Martes, 9 de julio de 2013 | Hoy
ECONOMíA › OPINIóN
Por Horacio Cao *
Tres gobiernos en manos de fuerzas políticas opositoras –Córdoba, Santa Fe y Ciudad de Buenos Aires– han hecho pública su voluntad de establecer penalidades impositivas y otros impedimentos al despliegue del llamado “blanqueo” (Ley Nº 26.860).

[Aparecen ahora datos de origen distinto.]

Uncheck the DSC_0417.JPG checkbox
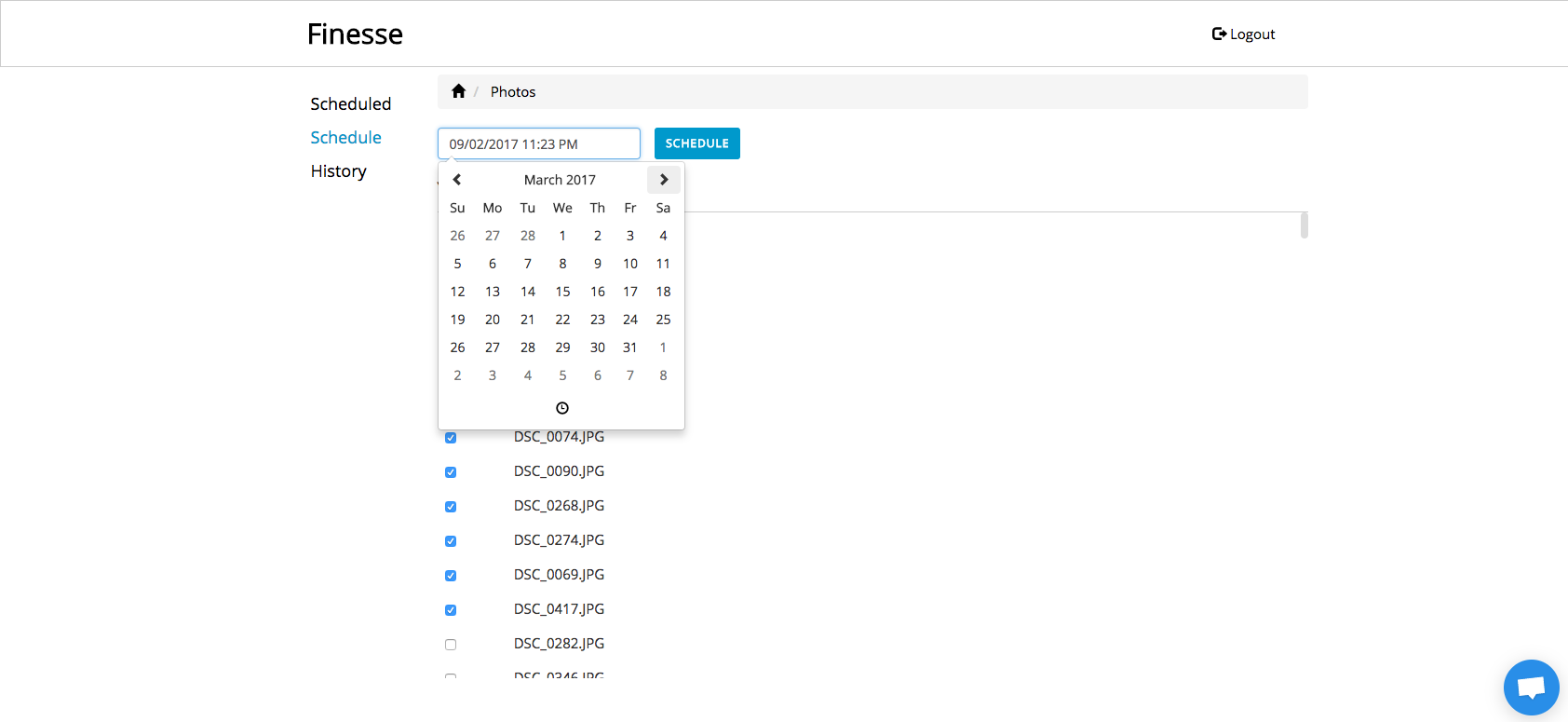 point(451,610)
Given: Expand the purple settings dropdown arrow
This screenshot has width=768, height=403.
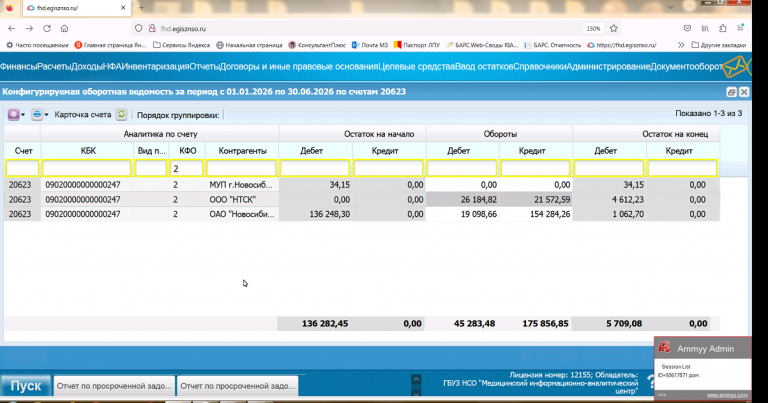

Si rastreamos en la prensa, vemos que se trata de una política persistente, que en los últimos días logró titulares por la declaración de inconstitucionalidad al veto del aborto no punible y con el impulso de leyes provinciales en contra de la ley de medios.
A propósito del extendido discurso de defensa de las instituciones, me parece relevante hacer notar el carácter disruptivo que para nuestra organización estatal bajo el signo federal tienen estas decisiones.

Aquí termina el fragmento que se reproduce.